The idea here is the competition imposed by just the elderly and disabled is going to bring about these changes. But we have a lot of choice already in Medicare, due to Medicare Advantage. If we were going to get these terrific results, why haven’t we seen them yet?

The other point is we’ve just enacted the Affordable Care Act. It includes, in my view, just about every idea for reining in the growth of spending that analysts have come up with, though it doesn’t go far on some of them. So here we are, we’ve just enacted a piece of legislation under which we might mobilize the potential of the Medicare program to leverage changes in the delivery system and payment systems, and just at that moment, we now have a call to scrap all that and turn to the possible power of just a fraction of health insurance buyers to rein in the growth of spending.

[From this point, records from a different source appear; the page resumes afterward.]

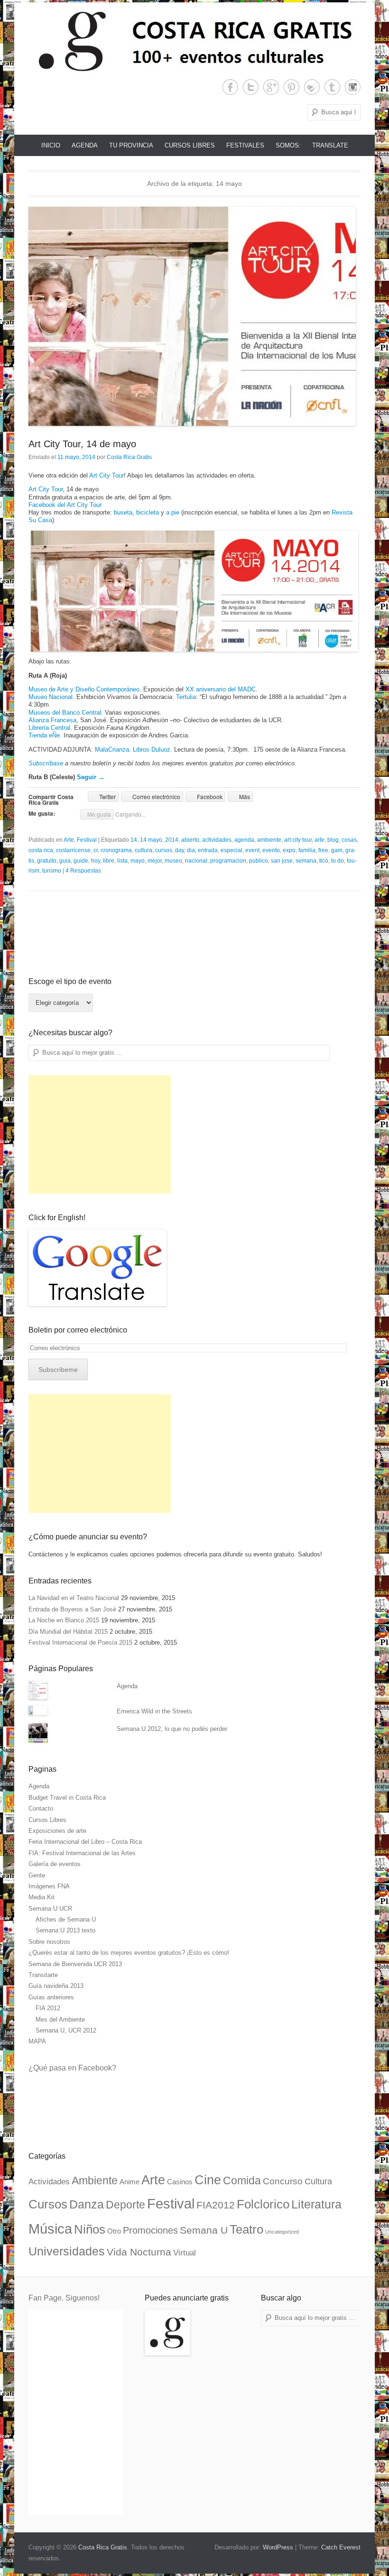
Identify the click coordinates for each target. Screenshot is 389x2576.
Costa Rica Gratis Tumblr (332, 87)
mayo (137, 860)
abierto (190, 840)
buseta (123, 512)
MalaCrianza (112, 749)
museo (173, 860)
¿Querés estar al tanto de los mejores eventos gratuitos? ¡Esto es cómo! (128, 1952)
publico (258, 860)
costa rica (40, 850)
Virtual (184, 2252)
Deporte (125, 2205)
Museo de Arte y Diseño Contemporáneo (83, 689)
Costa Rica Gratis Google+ (271, 87)
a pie (172, 512)
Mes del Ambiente (60, 2019)
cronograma (116, 850)
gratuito (46, 860)
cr (95, 850)
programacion (228, 860)
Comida (242, 2180)
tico (323, 860)
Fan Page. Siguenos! (64, 2298)
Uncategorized (282, 2232)
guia (65, 860)
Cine (207, 2180)
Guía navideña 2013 (55, 1985)
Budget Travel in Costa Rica (67, 1797)
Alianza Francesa (52, 720)
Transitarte (43, 1974)
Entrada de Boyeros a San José (72, 1609)
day (179, 850)
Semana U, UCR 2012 (66, 2030)
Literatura (316, 2204)
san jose (282, 860)
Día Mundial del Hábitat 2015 (68, 1631)
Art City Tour (106, 475)
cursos (163, 850)
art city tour (298, 840)
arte (319, 840)
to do (337, 860)
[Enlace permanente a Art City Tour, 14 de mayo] (194, 316)
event (252, 850)
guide (81, 860)
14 (133, 840)
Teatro (246, 2229)
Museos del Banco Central (64, 712)
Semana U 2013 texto (65, 1930)
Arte (69, 840)
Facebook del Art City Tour (65, 504)
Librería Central (49, 727)
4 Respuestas (83, 870)
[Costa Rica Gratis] (194, 40)
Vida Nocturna (139, 2251)
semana (306, 860)
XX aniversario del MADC (220, 689)
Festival (87, 840)
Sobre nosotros (49, 1941)
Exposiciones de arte (57, 1830)
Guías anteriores (51, 1997)
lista (122, 860)
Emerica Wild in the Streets (154, 1711)
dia (191, 850)
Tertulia (186, 696)
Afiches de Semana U (66, 1919)
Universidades (66, 2251)
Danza (86, 2204)
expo (289, 850)
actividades (217, 840)
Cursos (47, 2204)
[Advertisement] (99, 1134)
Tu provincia (131, 145)
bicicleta (147, 512)
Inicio (50, 145)
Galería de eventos (54, 1864)
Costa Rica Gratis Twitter (251, 87)
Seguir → (90, 777)
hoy (95, 860)
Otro (114, 2231)
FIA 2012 (48, 2008)
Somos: (288, 145)
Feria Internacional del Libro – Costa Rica (85, 1841)
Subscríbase (45, 763)
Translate (330, 145)
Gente (36, 1875)
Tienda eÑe (44, 735)
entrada (208, 850)
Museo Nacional (50, 696)
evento (271, 850)
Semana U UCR (50, 1908)
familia (306, 850)
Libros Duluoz (151, 749)
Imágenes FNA (49, 1886)
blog (333, 840)
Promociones (150, 2230)
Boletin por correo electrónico (77, 1330)
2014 (171, 840)
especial (231, 850)
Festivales (245, 145)
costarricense (73, 850)
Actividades (49, 2181)
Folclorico (263, 2204)
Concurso (283, 2181)
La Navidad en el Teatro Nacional (73, 1597)
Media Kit (41, 1897)
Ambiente (95, 2180)
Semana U (204, 2230)
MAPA (37, 2041)
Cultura (318, 2181)
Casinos (180, 2182)
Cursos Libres (190, 145)
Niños (89, 2229)
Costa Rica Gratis (129, 457)
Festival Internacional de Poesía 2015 (80, 1642)
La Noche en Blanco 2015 (63, 1620)
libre (108, 860)
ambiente (269, 840)
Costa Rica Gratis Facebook (230, 87)
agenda (244, 840)
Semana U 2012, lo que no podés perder (172, 1728)
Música (50, 2228)
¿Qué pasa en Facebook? (72, 2068)
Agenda (85, 145)
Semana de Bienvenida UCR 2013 (75, 1964)
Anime (129, 2182)
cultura (143, 850)
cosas (349, 840)
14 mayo (151, 840)
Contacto (40, 1808)
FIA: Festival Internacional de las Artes (82, 1853)
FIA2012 (215, 2205)
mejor (155, 860)
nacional (196, 860)
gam (337, 850)
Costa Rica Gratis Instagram (353, 87)
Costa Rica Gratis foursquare (312, 87)
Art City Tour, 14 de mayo (82, 444)
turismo (51, 870)
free (323, 850)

Which gets to something interesting, I think. The Affordable Care Act has two separate theories inside it: the competition theory, which it tries in the exchanges, and the Medicare-as-leverage theory, which it uses to reform the delivery system. Ryan’s plan would take the Medicare-as-leverage option off the table, and by breaking it up, make it impossible to use in the future, as well.

It’s really peculiar to come along and say you want to repeal the Affordable Care Act exchanges but create exchanges for the elderly. If what you’re worried about is competition based on risk selection, the payoff to that type of risk selection is greatest among those who use health care most extensively. We’ve all heard about the great proportion of health services used by people in the last year of life. That means if you’re an insurer, you want desperately to not enroll those people. That means you need to try every marketing device you can not to get stuck with the sickies. When we created Medicare Advantage, a former CEO of one of the largest health plans in the U.S. commented that this was a real opportunity: They would begin to throw dances for the elderly and make their sales pitch at 11 p.m. [Laughs]

There’s one provision of the Ryan bill that stands out as being hands-down the worst, and that is giving the seniors who are poor enough to also be on Medicaid a medical savings account. Does he know who these people are? They’re very sick, they’re very poor and many of them have cognitive as well as physical problems. They would be asked to cope with the inevitable headaches of dealing with private insurance and managing a personal checking account to pay periodic bills. This is not a sensible proposal.